■ Exercise goal
Update the rows below by replacing "Identify" with "Find" wherever it occurs. Keep everything else the same.

■ Data records
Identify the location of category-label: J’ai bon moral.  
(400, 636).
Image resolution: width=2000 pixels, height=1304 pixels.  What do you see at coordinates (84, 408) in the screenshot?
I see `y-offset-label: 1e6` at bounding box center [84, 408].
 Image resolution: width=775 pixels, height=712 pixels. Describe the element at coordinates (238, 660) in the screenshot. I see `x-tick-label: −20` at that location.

■ Answer space
Find the location of category-label: J’ai bon moral.  
(400, 636).
Image resolution: width=2000 pixels, height=1304 pixels.  What do you see at coordinates (84, 408) in the screenshot?
I see `y-offset-label: 1e6` at bounding box center [84, 408].
 Image resolution: width=775 pixels, height=712 pixels. Describe the element at coordinates (238, 660) in the screenshot. I see `x-tick-label: −20` at that location.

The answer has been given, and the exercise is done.